Sunday, September 1, 2019

Meet the Challenge Where YOU Are

“Set your monitors on preset workout,” the instructor shouted out as I tried to make sense of all the directions coming my way.


“Today’s a benchmark day,” she cheerily added.  “We will be rowing 2000 meters and recording our time.”


My head raced.  Did she just say 2000 meters?  Yikes!  I barely made the 750 meters during last week’s workout and that had rest intervals.  It was all I could do to get myself here each day and now we were rowing 2000 meters?!?


“Get ready to press your start button,” she shouted.  “We begin in 3 - 2 - 1,” she said with finality.

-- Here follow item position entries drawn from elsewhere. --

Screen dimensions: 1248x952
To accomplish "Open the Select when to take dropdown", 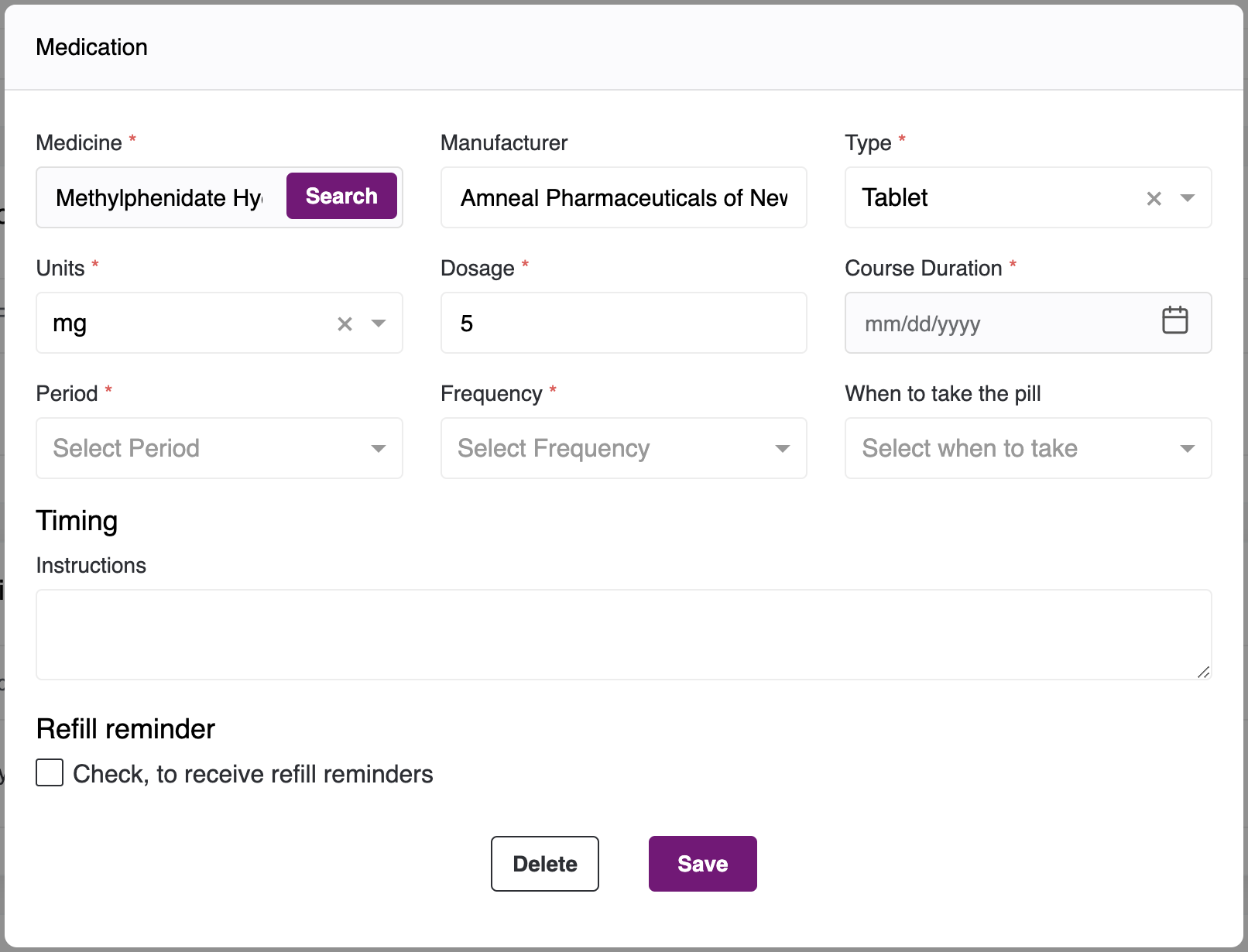I will pos(1027,448).
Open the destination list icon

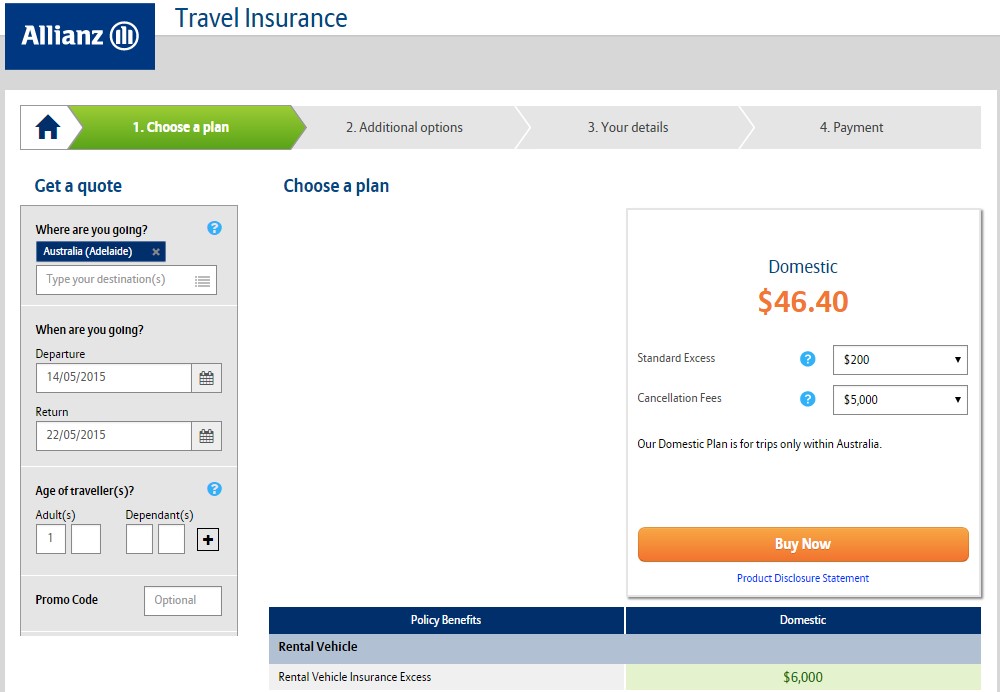pos(202,281)
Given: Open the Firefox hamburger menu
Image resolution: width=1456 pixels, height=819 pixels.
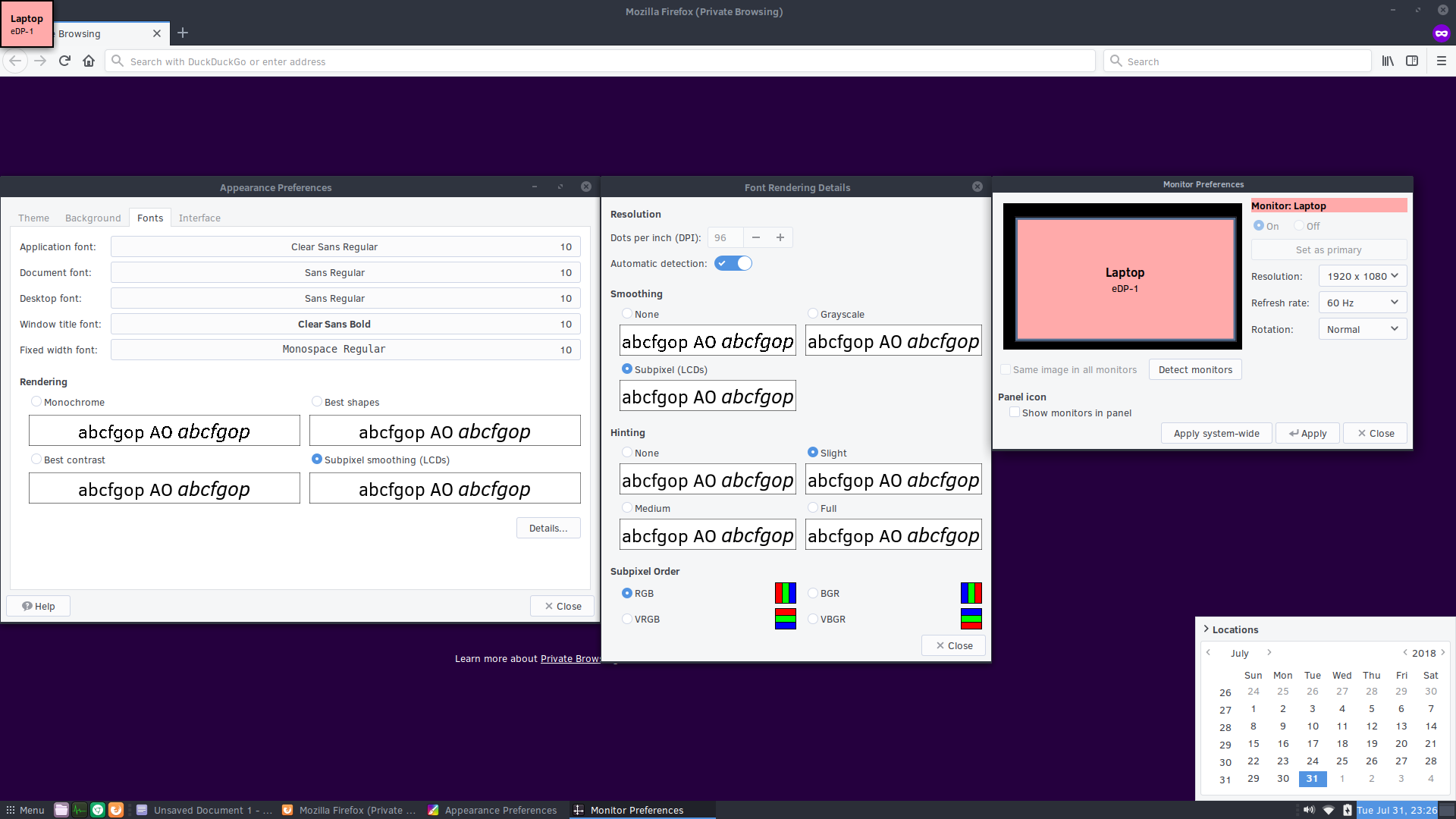Looking at the screenshot, I should click(x=1442, y=61).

The long line of people began to row.  Back and forth. Back and forth.  Back and forth. I watched my meters count down:  1900, 1800, 1750, 1700. The numbers weren’t going down fast enough.  “Try to push your speed up every two hundred meters,” she encouraged. Is she kidding? I thought to myself as I continued to row.  I’m just trying to stay alive here.


I continued to row.  Back and forth. Back and forth.  The person rowing to my left was kicking it.  I couldn’t match her pace if I tried. To be honest, it was hard to shake the thought of the distance and I didn’t want to wear out too fast.  The instructor continued to move around the floor. Checking on our progress, correcting our form as we tired, and cheering us on from her nice place on the floor.  Soon I heard her shout enthusiastically, “As you get close to the last two hundred meters go all out. Give it everything you’ve got.”


What?  People are close to only having 200 meters to go?  I looked at my monitor.  I had just rounded the first 1000 and still had nearly half way to go!  She must have seen the look on my face as she placed herself right in front of my machine, looked me dead in the eye, and said, “We’re all in a different place.  There are people close to being finished, but these workouts are differentiated. You are trying to improve where you are.” Did she just use the teacher word differentiated?  I wondered to myself.  I knew she was right, but still.  I had a long way to go.


I put my attention back on my rowing.  700, 650, 600.


People were getting up off of their rowers one after another to punch in their times.  I was still rowing. When I got to 400 meters to go I realized I had enough left in me to end this rowing alive so I was able to find a little more to give.  I completed the rowing and punched my time into the computer.


There were still other parts of the workout I had to do.  I spent some time on the weight floor and some time on the treadmill.  I watched the clock tick too slowly, but finally she called all of us to the floor to stretch.  “Great workout today, everyone. You did it,” she said in her sunny coach voice as she shared our group statistics.  As I looked around the room, I knew there was actually some truth to what she said. She did know where each of us were and she pushed each of us throughout our hour to dig a little more, to be a little better than the last time.  It wasn’t unlike our classrooms. Sometimes we need to give ourselves, and our students, the grace to be where we are. We need to help to shine a light on the next step that is always within our reach.